Textauszug →
####
Posted By Herbert Fromme On 16. August 2004 In Archiv,RTF Import | No Comments | Drucken

US-Präsident erklärt Sonnenscheinstaat zum Krisengebiet · Bis zu 20 Mrd. Dollar Schäden durch Hurrikan · Folgen für Wahlkampf

Von Eva Busse, Miami, und Herbert Fromme, Köln Zweieinhalb Monate vor der Präsidentschaftswahl hat US-Präsident George W. Bush den Staat Florida zum Katastrophengebiet erklärt. Über den „Sonnenscheinstaat“ war von Freitag bis Samstag ein Wirbelsturm gefegt, der mindestens 16 Todesopfer forderte und geschätzte Schäden von bis zu 20 Mrd. $ anrichtete. Damit ist Hurrikan „Charley“ einer der verheerendsten Orkane in der amerikanischen Geschichte.

Präsident Bush sagte seine geplanten Wahlkampftermine am Sonntag ab und besuchte stattdessen den Südwesten Floridas. Florida ist einer der entscheidenden Staaten für die Wahl im November. Schon die Präsidentschaftswahl im Jahr 2000 war hier – mit 537 Stimmen Vorsprung – für Bush entschieden worden. Ähnlich knapp droht es diesmal zu werden.

Die jüngste Umfrage in der vergangenen Woche deutete jedoch einen hauchdünnen Vorsprung für Bushs Herausforderer an, den demokratischen Senator John Kerry. Kommentatoren sprachen deshalb von „Charley“ als einem „Segen“ für Bush.

Erste zuverlässige Schadenschätzungen kommen von einer Spezialfirma, die Modellrechnungen über Schadenverläufe bei Sturmereignissen durchführt. Nach Angaben von Risk Management Solutions (RMS) wird der versicherte Schaden rund 5 Mrd. $ betragen. Das habe eine Berechnung der Zugbahn und der Windstärke des Sturms ergeben. Ursprünglich war RMS von rund 15 Mrd. $ ausgegangen. Die Summen umfassen nicht die unversicherten Schäden.

Eine Sprecherin für Floridas Finanzminister Tom Gallagher sprach dagegen von 5 bis 11 Mrd. $ versicherter Schäden. Beobachter gehen davon aus, dass die hohen Schadenschätzungen auch in Zusammenhang mit dem Wahlkampf stehen könnten. „Ich denke da an die Flut 2002, die Kanzler Schröder bei der Wahl immens geholfen hat“, sagte ein erfahrener Versicherer.

Die größten Schäden richtete „Charley“ in den Küstenstädten Punta Gorda and Port Charlotte an – unter anderem, weil die Einwohner nicht ausreichend gewarnt worden waren. Bis Freitagmorgen waren die Meteorologen von einem nördlicheren Kurs des Sturms ausgegangen. Doch Freitagnachmittag gewann „Charley“ an Stärke, drehte gen Westen und schlug mit 230 Kilometern pro Stunde an der Küste ein.
####
Quellenmaterial →
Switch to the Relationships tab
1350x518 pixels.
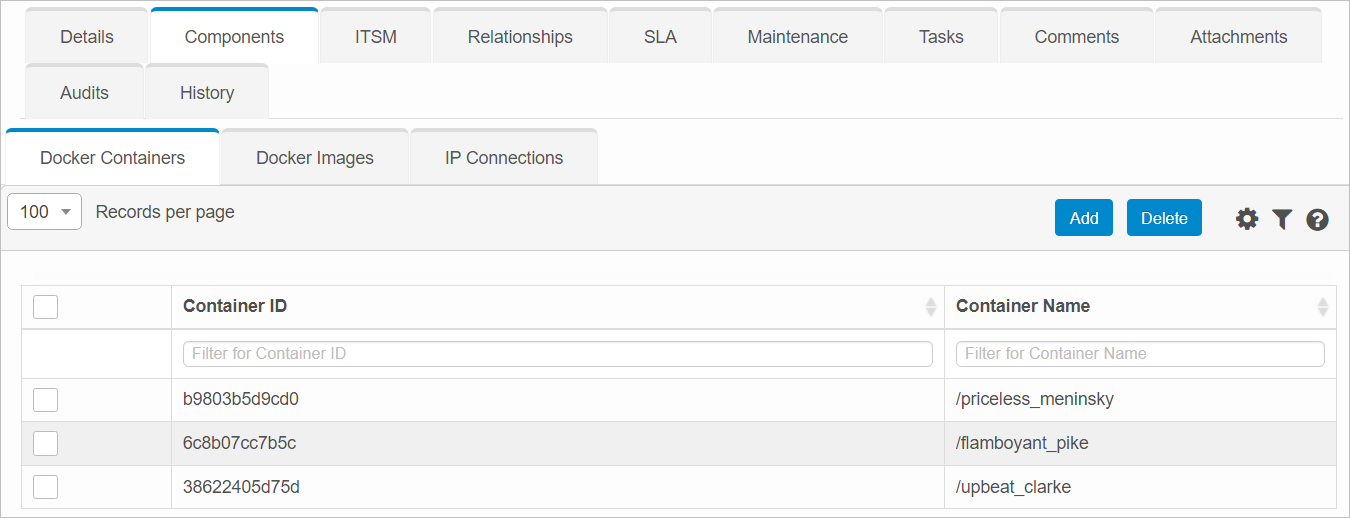(x=520, y=37)
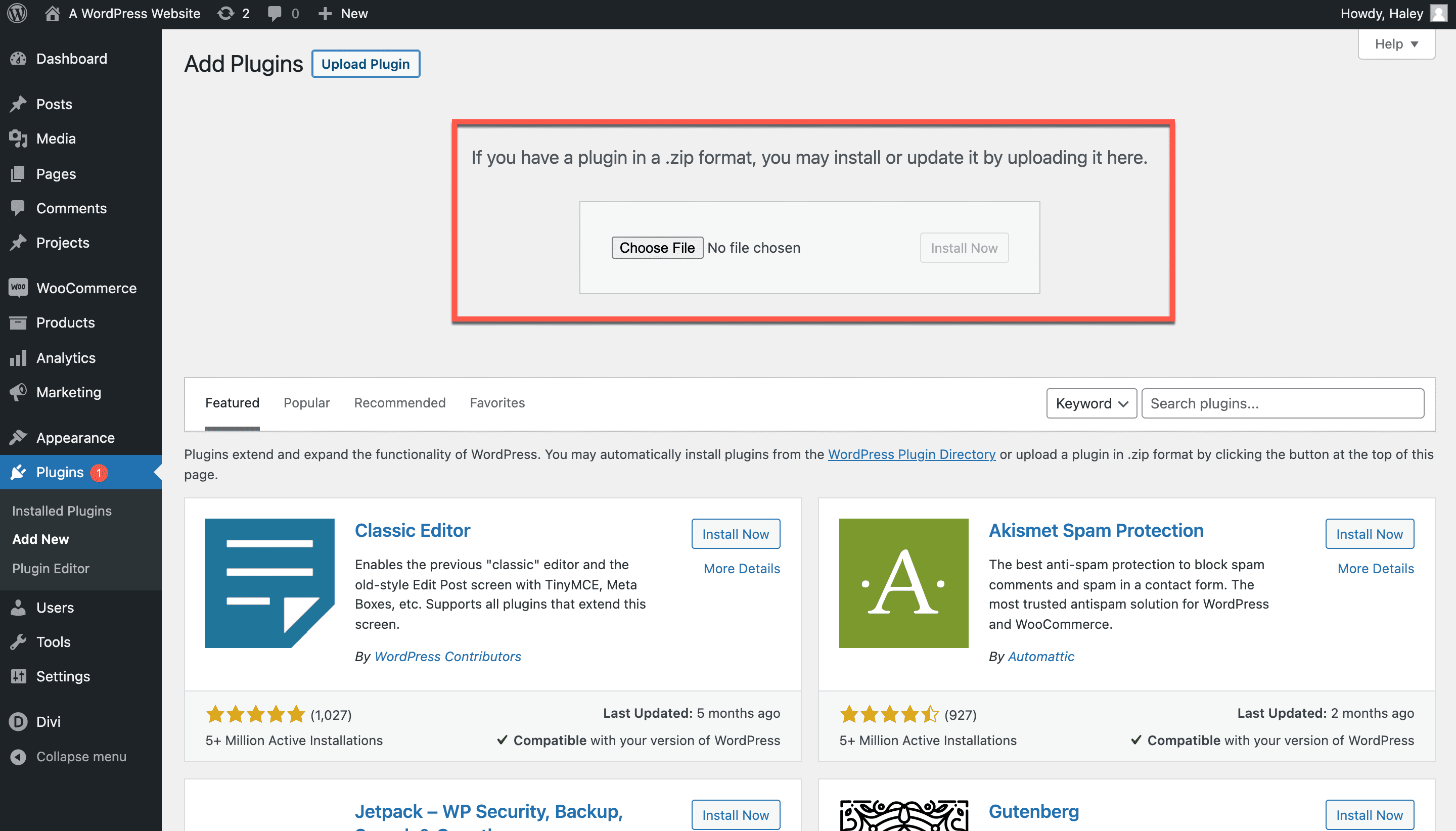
####
Aufgabe → Wie könnte der Bericht über Hurrikan „Charley“ in Florida nach seinem letzten Satz weitergehen? Schreib ihn fort.

Ergebnis →
Jeb Bush, jüngerer Bruder des Präsidenten und Floridas Gouverneur, sagte: „Unsere schlimmsten Ängste sind wahr geworden.“ Er verteidigte sich und die Metereologen gegen Vorwürfe, sie hätten Florida in falscher Sicherheit gewiegt: „Das Unvorhersehbare kann nicht geplant werden. Gott folgt nicht den linearen Voraussagen von Computern. Dies ist Gottes Art uns zu sagen, dass er allmächtig ist und wir sterblich sind.“

Naturkatastrophen – wie die Flut in Ostdeutschland kurz vor der Bundestagswahl 2002 – sind häufig vorteilhaft für den Amtsinhaber. „Politisch hilft „Charley‘ dem Präsidenten“, urteilt der Meinungsforscher Matt Towery, „John Kerry kann zwar immer noch (in Florida) auftauchen, allerdings muss er vorsichtig sein. Er darf nicht den Anschein erwecken, als wolle er politisches Kapital aus dem Unglück schlagen.“ Dementsprechend blieb Kerry Florida am Sonntag fern. Er und seine Frau beteten für die Opfer, sagte er. Doch er wolle die Aufräumarbeiten nicht durch einen Besuch stören.

Bush musste sich darüber keine Sorgen machen. Im Hubschrauber über zerstörte Wohngebiete fliegend, fand er sich in der Rolle wieder, die ihm am besten steht: Als zupackender“Commander in Chief“ und entscheidungsschneller Präsident in der Krise. Bushs Wahlkampfteam hätte sich keine besseren Fernsehclips ausdenken können als die gestrigen Fernsehbilder aus dem Krisengebiet.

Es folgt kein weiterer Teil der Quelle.